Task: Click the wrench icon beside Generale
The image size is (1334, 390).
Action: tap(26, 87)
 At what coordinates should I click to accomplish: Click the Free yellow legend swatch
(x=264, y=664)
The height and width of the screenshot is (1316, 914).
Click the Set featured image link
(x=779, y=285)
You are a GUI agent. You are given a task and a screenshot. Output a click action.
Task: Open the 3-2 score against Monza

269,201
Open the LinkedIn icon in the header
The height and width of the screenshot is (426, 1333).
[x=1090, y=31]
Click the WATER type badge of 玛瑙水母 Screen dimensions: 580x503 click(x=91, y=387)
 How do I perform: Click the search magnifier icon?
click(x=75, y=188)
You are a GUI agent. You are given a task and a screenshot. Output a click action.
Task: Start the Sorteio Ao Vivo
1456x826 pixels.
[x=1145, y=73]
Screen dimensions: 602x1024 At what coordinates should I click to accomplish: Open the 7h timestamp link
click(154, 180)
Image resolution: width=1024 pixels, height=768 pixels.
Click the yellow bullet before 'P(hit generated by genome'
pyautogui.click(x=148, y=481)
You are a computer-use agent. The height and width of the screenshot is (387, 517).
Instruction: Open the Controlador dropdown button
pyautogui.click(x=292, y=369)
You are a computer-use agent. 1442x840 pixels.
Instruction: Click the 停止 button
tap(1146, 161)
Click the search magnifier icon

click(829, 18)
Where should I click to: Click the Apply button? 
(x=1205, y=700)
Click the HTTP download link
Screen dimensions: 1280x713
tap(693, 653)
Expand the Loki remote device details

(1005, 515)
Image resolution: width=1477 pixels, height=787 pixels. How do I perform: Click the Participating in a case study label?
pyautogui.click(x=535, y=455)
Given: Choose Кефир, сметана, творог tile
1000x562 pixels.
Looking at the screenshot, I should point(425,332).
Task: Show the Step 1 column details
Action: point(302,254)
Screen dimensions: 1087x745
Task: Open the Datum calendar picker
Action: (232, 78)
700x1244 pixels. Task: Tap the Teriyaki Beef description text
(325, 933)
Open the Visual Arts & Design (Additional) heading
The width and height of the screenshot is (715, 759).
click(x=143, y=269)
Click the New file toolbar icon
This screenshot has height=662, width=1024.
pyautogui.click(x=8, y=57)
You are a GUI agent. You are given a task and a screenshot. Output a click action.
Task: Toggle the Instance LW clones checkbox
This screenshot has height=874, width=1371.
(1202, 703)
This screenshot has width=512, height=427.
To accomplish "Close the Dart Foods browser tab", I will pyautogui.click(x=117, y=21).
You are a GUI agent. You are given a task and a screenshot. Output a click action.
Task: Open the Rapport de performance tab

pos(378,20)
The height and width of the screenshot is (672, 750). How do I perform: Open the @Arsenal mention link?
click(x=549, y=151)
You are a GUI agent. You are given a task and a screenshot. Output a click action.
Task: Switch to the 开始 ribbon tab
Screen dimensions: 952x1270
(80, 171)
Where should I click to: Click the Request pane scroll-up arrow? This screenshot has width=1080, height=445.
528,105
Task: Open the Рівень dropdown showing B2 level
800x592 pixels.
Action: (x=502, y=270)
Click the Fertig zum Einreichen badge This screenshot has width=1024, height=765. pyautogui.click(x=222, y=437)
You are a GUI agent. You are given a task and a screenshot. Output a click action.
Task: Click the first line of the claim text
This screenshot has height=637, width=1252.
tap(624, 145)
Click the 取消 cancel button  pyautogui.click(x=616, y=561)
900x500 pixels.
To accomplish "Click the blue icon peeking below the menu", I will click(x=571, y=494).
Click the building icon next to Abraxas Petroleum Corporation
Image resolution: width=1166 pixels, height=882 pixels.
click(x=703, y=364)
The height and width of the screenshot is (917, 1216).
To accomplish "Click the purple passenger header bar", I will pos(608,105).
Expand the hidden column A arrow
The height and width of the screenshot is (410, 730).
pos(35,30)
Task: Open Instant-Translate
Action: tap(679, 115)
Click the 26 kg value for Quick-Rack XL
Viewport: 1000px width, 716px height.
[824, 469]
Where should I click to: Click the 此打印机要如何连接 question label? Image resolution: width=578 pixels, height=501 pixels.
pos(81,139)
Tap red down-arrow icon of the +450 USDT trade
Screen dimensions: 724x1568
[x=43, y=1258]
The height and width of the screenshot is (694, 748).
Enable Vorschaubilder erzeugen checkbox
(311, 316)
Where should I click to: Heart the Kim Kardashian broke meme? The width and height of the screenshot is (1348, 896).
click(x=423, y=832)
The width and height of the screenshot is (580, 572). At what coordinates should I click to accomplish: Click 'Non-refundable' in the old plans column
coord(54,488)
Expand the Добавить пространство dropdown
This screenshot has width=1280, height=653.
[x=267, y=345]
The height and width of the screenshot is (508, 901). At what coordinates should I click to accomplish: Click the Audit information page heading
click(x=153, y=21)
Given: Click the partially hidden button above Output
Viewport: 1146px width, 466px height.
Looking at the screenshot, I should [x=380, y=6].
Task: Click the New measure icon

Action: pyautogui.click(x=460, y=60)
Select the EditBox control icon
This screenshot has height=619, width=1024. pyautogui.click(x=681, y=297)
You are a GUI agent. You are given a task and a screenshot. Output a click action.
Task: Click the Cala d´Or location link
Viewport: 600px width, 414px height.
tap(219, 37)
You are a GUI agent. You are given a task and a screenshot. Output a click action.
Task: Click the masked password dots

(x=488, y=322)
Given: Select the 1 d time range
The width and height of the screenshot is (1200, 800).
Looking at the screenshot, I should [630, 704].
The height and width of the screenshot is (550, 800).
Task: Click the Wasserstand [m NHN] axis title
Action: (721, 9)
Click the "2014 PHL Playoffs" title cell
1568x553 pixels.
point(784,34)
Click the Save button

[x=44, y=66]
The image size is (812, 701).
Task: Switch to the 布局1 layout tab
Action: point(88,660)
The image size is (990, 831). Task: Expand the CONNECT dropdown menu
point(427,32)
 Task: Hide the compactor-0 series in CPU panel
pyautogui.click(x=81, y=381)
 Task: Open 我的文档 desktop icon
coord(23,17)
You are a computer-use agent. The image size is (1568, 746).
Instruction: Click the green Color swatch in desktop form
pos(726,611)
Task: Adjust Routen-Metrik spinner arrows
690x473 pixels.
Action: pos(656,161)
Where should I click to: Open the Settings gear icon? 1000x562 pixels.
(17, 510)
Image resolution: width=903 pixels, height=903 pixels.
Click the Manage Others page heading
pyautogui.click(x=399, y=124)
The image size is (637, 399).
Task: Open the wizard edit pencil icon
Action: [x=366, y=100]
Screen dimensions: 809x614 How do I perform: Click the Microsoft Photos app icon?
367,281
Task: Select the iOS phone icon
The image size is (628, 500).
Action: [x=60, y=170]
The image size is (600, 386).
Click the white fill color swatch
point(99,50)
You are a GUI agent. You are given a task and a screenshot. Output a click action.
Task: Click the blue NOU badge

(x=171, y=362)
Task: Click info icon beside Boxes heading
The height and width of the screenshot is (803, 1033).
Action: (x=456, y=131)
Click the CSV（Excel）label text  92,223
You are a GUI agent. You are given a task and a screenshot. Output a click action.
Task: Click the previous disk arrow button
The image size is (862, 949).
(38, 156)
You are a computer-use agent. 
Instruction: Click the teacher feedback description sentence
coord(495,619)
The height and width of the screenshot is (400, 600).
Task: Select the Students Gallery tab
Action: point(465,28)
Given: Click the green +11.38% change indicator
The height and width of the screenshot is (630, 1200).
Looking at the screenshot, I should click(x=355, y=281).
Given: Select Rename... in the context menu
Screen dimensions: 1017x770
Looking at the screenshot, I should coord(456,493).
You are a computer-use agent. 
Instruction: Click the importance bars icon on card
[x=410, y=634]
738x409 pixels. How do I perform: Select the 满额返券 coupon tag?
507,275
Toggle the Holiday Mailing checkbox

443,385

---

● PROBLEM DESCRIPTION: Write the entire listing out again, word for word.

● SOLUTION:
Task: Click the wrench icon beside Generale
The image size is (1334, 390).
Action: tap(26, 87)
 At what coordinates should I click to accomplish: Click the Free yellow legend swatch
(x=264, y=664)
The height and width of the screenshot is (1316, 914).
Click the Set featured image link
(x=779, y=285)
You are a GUI agent. You are given a task and a screenshot. Output a click action.
Task: Open the 3-2 score against Monza

269,201
Open the LinkedIn icon in the header
The height and width of the screenshot is (426, 1333).
[x=1090, y=31]
Click the WATER type badge of 玛瑙水母 Screen dimensions: 580x503 click(x=91, y=387)
 How do I perform: Click the search magnifier icon?
click(x=75, y=188)
You are a GUI agent. You are given a task and a screenshot. Output a click action.
Task: Start the Sorteio Ao Vivo
1456x826 pixels.
[x=1145, y=73]
Screen dimensions: 602x1024 At what coordinates should I click to accomplish: Open the 7h timestamp link
click(154, 180)
Image resolution: width=1024 pixels, height=768 pixels.
Click the yellow bullet before 'P(hit generated by genome'
pyautogui.click(x=148, y=481)
You are a computer-use agent. The height and width of the screenshot is (387, 517).
Instruction: Open the Controlador dropdown button
pyautogui.click(x=292, y=369)
You are a computer-use agent. 1442x840 pixels.
Instruction: Click the 停止 button
tap(1146, 161)
Click the search magnifier icon

click(829, 18)
Where should I click to: Click the Apply button? 
(x=1205, y=700)
Click the HTTP download link
Screen dimensions: 1280x713
tap(693, 653)
Expand the Loki remote device details

(1005, 515)
Image resolution: width=1477 pixels, height=787 pixels. How do I perform: Click the Participating in a case study label?
pyautogui.click(x=535, y=455)
Given: Choose Кефир, сметана, творог tile
1000x562 pixels.
Looking at the screenshot, I should point(425,332).
Task: Show the Step 1 column details
Action: point(302,254)
Screen dimensions: 1087x745
Task: Open the Datum calendar picker
Action: (232, 78)
700x1244 pixels. Task: Tap the Teriyaki Beef description text
(325, 933)
Open the Visual Arts & Design (Additional) heading
The width and height of the screenshot is (715, 759).
click(x=143, y=269)
Click the New file toolbar icon
This screenshot has height=662, width=1024.
pyautogui.click(x=8, y=57)
You are a GUI agent. You are given a task and a screenshot. Output a click action.
Task: Toggle the Instance LW clones checkbox
This screenshot has height=874, width=1371.
(1202, 703)
This screenshot has width=512, height=427.
To accomplish "Close the Dart Foods browser tab", I will pyautogui.click(x=117, y=21).
You are a GUI agent. You are given a task and a screenshot. Output a click action.
Task: Open the Rapport de performance tab

pos(378,20)
The height and width of the screenshot is (672, 750). How do I perform: Open the @Arsenal mention link?
click(x=549, y=151)
You are a GUI agent. You are given a task and a screenshot. Output a click action.
Task: Switch to the 开始 ribbon tab
Screen dimensions: 952x1270
(80, 171)
Where should I click to: Click the Request pane scroll-up arrow? This screenshot has width=1080, height=445.
528,105
Task: Open the Рівень dropdown showing B2 level
800x592 pixels.
Action: (x=502, y=270)
Click the Fertig zum Einreichen badge This screenshot has width=1024, height=765. pyautogui.click(x=222, y=437)
You are a GUI agent. You are given a task and a screenshot. Output a click action.
Task: Click the first line of the claim text
This screenshot has height=637, width=1252.
tap(624, 145)
Click the 取消 cancel button  pyautogui.click(x=616, y=561)
900x500 pixels.
To accomplish "Click the blue icon peeking below the menu", I will click(x=571, y=494).
Click the building icon next to Abraxas Petroleum Corporation
Image resolution: width=1166 pixels, height=882 pixels.
click(x=703, y=364)
The height and width of the screenshot is (917, 1216).
To accomplish "Click the purple passenger header bar", I will pos(608,105).
Expand the hidden column A arrow
The height and width of the screenshot is (410, 730).
pos(35,30)
Task: Open Instant-Translate
Action: tap(679, 115)
Click the 26 kg value for Quick-Rack XL
Viewport: 1000px width, 716px height.
[824, 469]
Where should I click to: Click the 此打印机要如何连接 question label? Image resolution: width=578 pixels, height=501 pixels.
pos(81,139)
Tap red down-arrow icon of the +450 USDT trade
Screen dimensions: 724x1568
[x=43, y=1258]
The height and width of the screenshot is (694, 748).
Enable Vorschaubilder erzeugen checkbox
(311, 316)
Where should I click to: Heart the Kim Kardashian broke meme? The width and height of the screenshot is (1348, 896).
click(x=423, y=832)
The width and height of the screenshot is (580, 572). At what coordinates should I click to accomplish: Click 'Non-refundable' in the old plans column
coord(54,488)
Expand the Добавить пространство dropdown
This screenshot has width=1280, height=653.
[x=267, y=345]
The height and width of the screenshot is (508, 901). At what coordinates should I click to accomplish: Click the Audit information page heading
click(x=153, y=21)
Given: Click the partially hidden button above Output
Viewport: 1146px width, 466px height.
Looking at the screenshot, I should [x=380, y=6].
Task: Click the New measure icon

Action: pyautogui.click(x=460, y=60)
Select the EditBox control icon
This screenshot has height=619, width=1024. pyautogui.click(x=681, y=297)
You are a GUI agent. You are given a task and a screenshot. Output a click action.
Task: Click the Cala d´Or location link
Viewport: 600px width, 414px height.
tap(219, 37)
You are a GUI agent. You are given a task and a screenshot. Output a click action.
Task: Click the masked password dots

(x=488, y=322)
Given: Select the 1 d time range
The width and height of the screenshot is (1200, 800).
Looking at the screenshot, I should [630, 704].
The height and width of the screenshot is (550, 800).
Task: Click the Wasserstand [m NHN] axis title
Action: (721, 9)
Click the "2014 PHL Playoffs" title cell
1568x553 pixels.
point(784,34)
Click the Save button

[x=44, y=66]
The image size is (812, 701).
Task: Switch to the 布局1 layout tab
Action: point(88,660)
The image size is (990, 831). Task: Expand the CONNECT dropdown menu
point(427,32)
 Task: Hide the compactor-0 series in CPU panel
pyautogui.click(x=81, y=381)
 Task: Open 我的文档 desktop icon
coord(23,17)
You are a computer-use agent. The image size is (1568, 746).
Instruction: Click the green Color swatch in desktop form
pos(726,611)
Task: Adjust Routen-Metrik spinner arrows
690x473 pixels.
Action: pos(656,161)
Where should I click to: Open the Settings gear icon? 1000x562 pixels.
(17, 510)
Image resolution: width=903 pixels, height=903 pixels.
Click the Manage Others page heading
pyautogui.click(x=399, y=124)
The image size is (637, 399).
Task: Open the wizard edit pencil icon
Action: [x=366, y=100]
Screen dimensions: 809x614 How do I perform: Click the Microsoft Photos app icon?
367,281
Task: Select the iOS phone icon
The image size is (628, 500).
Action: [x=60, y=170]
The image size is (600, 386).
Click the white fill color swatch
point(99,50)
You are a GUI agent. You are given a task and a screenshot. Output a click action.
Task: Click the blue NOU badge

(x=171, y=362)
Task: Click info icon beside Boxes heading
The height and width of the screenshot is (803, 1033).
Action: (x=456, y=131)
Click the CSV（Excel）label text  92,223
You are a GUI agent. You are given a task and a screenshot. Output a click action.
Task: Click the previous disk arrow button
The image size is (862, 949).
(38, 156)
You are a computer-use agent. 
Instruction: Click the teacher feedback description sentence
coord(495,619)
The height and width of the screenshot is (400, 600).
Task: Select the Students Gallery tab
Action: point(465,28)
Given: Click the green +11.38% change indicator
The height and width of the screenshot is (630, 1200).
Looking at the screenshot, I should click(x=355, y=281).
Given: Select Rename... in the context menu
Screen dimensions: 1017x770
Looking at the screenshot, I should coord(456,493).
You are a computer-use agent. 
Instruction: Click the importance bars icon on card
[x=410, y=634]
738x409 pixels. How do I perform: Select the 满额返券 coupon tag?
507,275
Toggle the Holiday Mailing checkbox

443,385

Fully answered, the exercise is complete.